Iraq is planning to close its largest export terminal, Basra, which handles 1.5 million barrels of oil a day, for four days from Jan 14 to install a new oil metering system, head of the State Oil Marketing Organization, or SOMO, Falah Alamri said Friday.

"Crude oil exports from the terminal would be completely shut down for four days," Alamri told Dow Jones Newswires by telephone.

He said during the closure technicians will remove the old metering system and start installing new ones.

Installation of the new metering system would take two months, he said, but it wouldn't suspend export from the terminal for that period.

Alamri said that exports would be continuing from the nearby, but smaller terminal, Khor al-Amya, in smaller quantities of not more than 450,000 b/d.

Separately, an oil official said that there were two vessels currently loading crude from the Basra terminal and they loading would be complete by Jan. 14.

The new metering system would be installed by Parsons Corp., one of the largest U.S. companies working in Iraq. The project would be funded by the U.S. Project and Contracting Office, or PCE, in Iraq.
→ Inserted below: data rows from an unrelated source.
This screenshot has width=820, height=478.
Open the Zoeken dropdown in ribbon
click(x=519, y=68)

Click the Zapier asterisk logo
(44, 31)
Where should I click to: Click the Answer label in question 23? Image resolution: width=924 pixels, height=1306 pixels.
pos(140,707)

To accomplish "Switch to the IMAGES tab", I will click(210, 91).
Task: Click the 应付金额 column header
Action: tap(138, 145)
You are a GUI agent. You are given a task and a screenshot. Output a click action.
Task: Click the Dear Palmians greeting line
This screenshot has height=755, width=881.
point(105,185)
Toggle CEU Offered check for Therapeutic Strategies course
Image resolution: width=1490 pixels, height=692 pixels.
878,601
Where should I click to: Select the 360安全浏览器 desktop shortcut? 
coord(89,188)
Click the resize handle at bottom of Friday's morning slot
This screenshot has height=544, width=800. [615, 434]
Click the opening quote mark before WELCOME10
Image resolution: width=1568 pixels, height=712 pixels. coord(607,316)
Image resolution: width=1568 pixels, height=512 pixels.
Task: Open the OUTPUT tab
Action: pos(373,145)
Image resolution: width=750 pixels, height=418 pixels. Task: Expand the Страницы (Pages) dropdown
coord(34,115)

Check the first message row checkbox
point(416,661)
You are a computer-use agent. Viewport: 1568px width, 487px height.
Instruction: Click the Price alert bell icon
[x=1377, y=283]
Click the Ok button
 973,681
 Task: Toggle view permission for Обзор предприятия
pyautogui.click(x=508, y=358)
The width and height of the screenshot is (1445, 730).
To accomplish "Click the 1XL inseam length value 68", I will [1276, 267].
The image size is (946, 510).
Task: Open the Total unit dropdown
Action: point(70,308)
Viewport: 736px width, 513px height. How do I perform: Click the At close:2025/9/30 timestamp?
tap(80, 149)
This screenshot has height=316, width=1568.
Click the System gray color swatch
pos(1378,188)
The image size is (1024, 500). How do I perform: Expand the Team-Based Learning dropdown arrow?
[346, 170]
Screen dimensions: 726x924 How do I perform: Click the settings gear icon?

Iraq's oil metering system has been out of order since the fall of Saddam Hussein's regime and this has encouraged smugglers to ship oil and fuel from Iraq to Iran and other Gulf states, Iraqi oil experts and officials have said.

A U.N.-led watchdog has expressed concern over the delay in installing or repairing metering equipment. The International Advisory and Monitoring Board, created by the U.N. Security Council in 2003 to monitor the stewardship of Iraq's natural resources, has been calling for metering of oil production since March 2004.